Why Can you return a function by reference for a local variable and not for temporary variable? c++

Question

for example this function f defined like this :

int f(int x){return x;}

as you know You cant assign a reference to this temporary int :

int& rf=f(2);// this will give an error

but if I redefined my function f like this:

int& f(int x){return x;}
f(2);// so now f(2) is a reference of x, which has been destroyed 

so my question is : how can the compiler not let you create a reference to a temporary which will be destroyed after the statment (int the 1st case). and on the other hand it lets you create a reference f(2) to x while compiler knows that this one will be destroyed after return.

Answer 1

Returning a reference to a local is something that can be difficult or impossible for the compiler to detect.

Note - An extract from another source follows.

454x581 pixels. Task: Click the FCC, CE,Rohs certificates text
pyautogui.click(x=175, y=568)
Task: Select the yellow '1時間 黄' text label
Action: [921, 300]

For example:

int & f()
{
    int x;
    extern int & g(int & x);

    // Does this return a reference to "x"?
    // The compiler has no way to tell.
    return g(x);
}

Even without calling external functions, it can still be difficult to analyse a complex program flow to tell whether the returned reference is to a local; rather than trying to define what counts as "simple enough" to diagnose, the standard doesn't require a diagnostic - it just states that it gives undefined behaviour. A good compiler should give a warning, at least in simple cases.

Binding a temporary to a non-const reference is something that the compiler can easily detect, and so the standard does require a diagnostic for that.